Cinéma Le rôle du père à nouveau interrogé par le réalisateur de "Nobody Knows".

A peine un an après "Notre petite sœur", le prolifique réalisateur japonais Hirokazu Kore-eda revenait en mai 2016 avec "Après la tempête", qui sort cette semaine sur les écrans belges.

Cette œuvre ne déroge pas au statut de Kore-eda, le réalisateur de la famille par excellence - de "Still Walking" à "Tel père, tel fils" en passant par "Noboy Knows" ou "I Wish". A chaque fois, une question de positionnement au sein la cellule se pose - comme devient-on sœur ? Comment est-on père ? Cette fois, le point d’interrogation porte sur la place du père divorcé - vis-à-vis de son fils, de son ex-femme - mais aussi de l’héritage (au propre et au figuré) de son père et de sa mère.

Ryota (Abe Hiroshi), écrivain raté et fauché, vit d’expédients. Reconverti détective privé - traquant autant les maris volages que les chats perdus - il tente de doubler ses maigres revenus en jouant aux courses, dans l’espoir de gâter son fils et, peut-être, de reconquérir sa femme Kyoko (Maki Yoko).

Mais chez Kore-eda, ce sont surtout les sentiments et l’humanité des personnages qui comptent. Ryota est confronté à l’apparent échec de sa vie suite à la mort de son père. Il revient dans le quartier de son enfance autant pour visiter sa mère (Kiki Kirin) que pour tenter de mettre la main sur quelque objet dont il pourrait tirer revenu.

Le réalisateur a eu l’idée de ce film il y a plus de quinze ans. Elle est née suite à la mort de son propre père.

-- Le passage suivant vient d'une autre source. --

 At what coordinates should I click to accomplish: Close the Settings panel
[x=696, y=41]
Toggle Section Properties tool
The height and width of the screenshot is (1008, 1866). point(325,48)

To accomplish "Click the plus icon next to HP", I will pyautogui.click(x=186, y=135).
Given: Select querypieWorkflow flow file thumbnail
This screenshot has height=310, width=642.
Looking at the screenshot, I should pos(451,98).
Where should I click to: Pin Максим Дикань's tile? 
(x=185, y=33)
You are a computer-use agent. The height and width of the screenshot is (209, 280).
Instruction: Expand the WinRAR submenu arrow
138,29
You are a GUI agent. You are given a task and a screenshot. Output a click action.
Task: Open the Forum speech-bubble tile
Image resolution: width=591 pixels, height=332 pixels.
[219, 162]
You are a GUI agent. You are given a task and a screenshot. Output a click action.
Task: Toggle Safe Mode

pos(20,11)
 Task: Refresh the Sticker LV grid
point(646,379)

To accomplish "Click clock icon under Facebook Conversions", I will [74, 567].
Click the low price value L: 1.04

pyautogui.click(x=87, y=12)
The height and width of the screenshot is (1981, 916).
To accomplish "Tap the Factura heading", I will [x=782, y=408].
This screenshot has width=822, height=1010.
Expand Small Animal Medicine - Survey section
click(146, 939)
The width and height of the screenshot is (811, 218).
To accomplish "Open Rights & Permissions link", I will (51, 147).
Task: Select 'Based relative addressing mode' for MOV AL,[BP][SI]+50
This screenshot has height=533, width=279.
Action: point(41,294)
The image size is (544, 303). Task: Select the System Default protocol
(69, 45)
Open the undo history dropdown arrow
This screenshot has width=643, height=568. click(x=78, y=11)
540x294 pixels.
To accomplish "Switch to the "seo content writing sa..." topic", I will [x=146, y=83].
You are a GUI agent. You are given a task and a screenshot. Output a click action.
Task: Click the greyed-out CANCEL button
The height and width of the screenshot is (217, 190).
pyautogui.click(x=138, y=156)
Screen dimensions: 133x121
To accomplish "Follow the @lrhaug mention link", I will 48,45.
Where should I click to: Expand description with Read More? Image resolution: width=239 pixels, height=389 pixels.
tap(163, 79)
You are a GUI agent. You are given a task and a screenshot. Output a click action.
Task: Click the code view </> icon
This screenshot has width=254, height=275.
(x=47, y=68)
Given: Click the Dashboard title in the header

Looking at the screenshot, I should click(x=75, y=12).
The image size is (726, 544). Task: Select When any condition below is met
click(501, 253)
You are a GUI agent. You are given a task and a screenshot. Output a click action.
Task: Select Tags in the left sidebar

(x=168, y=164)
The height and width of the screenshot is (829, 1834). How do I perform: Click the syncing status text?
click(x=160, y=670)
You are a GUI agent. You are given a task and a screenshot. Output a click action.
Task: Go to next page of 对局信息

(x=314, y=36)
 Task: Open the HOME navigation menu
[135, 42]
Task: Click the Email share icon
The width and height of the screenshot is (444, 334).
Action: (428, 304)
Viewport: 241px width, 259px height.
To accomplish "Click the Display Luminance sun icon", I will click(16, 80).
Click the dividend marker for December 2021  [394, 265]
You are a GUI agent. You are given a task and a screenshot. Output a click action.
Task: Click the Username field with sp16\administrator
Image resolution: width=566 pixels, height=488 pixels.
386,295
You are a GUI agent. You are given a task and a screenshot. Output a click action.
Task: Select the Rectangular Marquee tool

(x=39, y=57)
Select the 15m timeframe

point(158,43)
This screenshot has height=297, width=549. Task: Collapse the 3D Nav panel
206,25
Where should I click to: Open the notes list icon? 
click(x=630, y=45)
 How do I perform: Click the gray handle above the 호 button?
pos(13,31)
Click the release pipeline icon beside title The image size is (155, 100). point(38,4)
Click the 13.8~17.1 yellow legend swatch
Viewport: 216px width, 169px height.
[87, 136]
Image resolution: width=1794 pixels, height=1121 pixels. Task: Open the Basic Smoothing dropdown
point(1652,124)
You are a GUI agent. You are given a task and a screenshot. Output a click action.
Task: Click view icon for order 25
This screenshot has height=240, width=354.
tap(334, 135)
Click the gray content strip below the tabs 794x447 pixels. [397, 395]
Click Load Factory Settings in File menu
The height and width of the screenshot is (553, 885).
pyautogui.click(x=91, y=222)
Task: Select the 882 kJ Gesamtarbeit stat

Ce lien intime se retrouve jusque dans les décors du film, qui a été tourné dans le complexe immobilier où Hirokazu Kore-eda a grandi durant son adolescence.

Pour porter ce récit, une nouvelle fois délicat, profondément juste dans les ressorts intimes qu’il met en branle, le réalisateur s’appuie sur sa "famille" de comédien : Abe Hiroshi, avec lequel il collabore pour la quatrième fois, depuis "Still Walking" (2008); Maki Yoko, qu’il avait dirigée dans "Tel père, tel fils" (2013), sans oublier Kiki Kirin, 73 ans, doyenne du cinéma japonais, dont c’est le cinquième film sous la direction du réalisateur (et dont le public se souviendra probablement du magnifique rôle dans "Les délices de Tokyo" de Naomi Kawase, en 2015).

Il faut entendre son personnage, à travers elle, évoquer la possible réincarnation de son mari sous la forme d’un papillon bleu qui l’a suivie peu de temps après sa mort. Le débit, les intonations, la gestuelle de la comédienne sont à cet instant pure merveille, alliance de son talent et du regard de son réalisateur. Pour des scènes comme celle-là, tout film de Kore-eda vaut le détour.

Le point fort du film, c’est le basculement qui lui donne son titre symbolique, lorsqu’un typhon contraint toute la famille décomposée à se cloîtrer dans le même appartement. L’art subtil de l’observation du réalisateur se déploie alors pleinement, avec la "force tranquille" qui est la sienne.

On rappellera qu’au Japon, les forces de la nature, et les typhons en particulier, se déchaînent régulièrement, ne constituant en soi rien d’exceptionnel. Le danger sous-jacent qui les accompagne contribuent au sentiment de l’impermanence, profondément intériorisé dans la culture nippone et constitutif du bouddhisme. Source de souffrance pour les uns, elle apparaît au contraire chez Kore-eda comme ferment de la capacité au changement ou au renouveau.

"Après la tempête" ne dénote pas dans une œuvre décidément d’une rare cohérence et d’une tout aussi rare humanité. Au moment où elle survient, on rêverait d’être enfermé en pleine tempête avec une famille made in Kore-eda.


© IPM
Réalisation et scénario : Hirokazu Kore-eda. Avec Abe Hiroshi, Maki Yoko, Kiki Kirin,… 2h.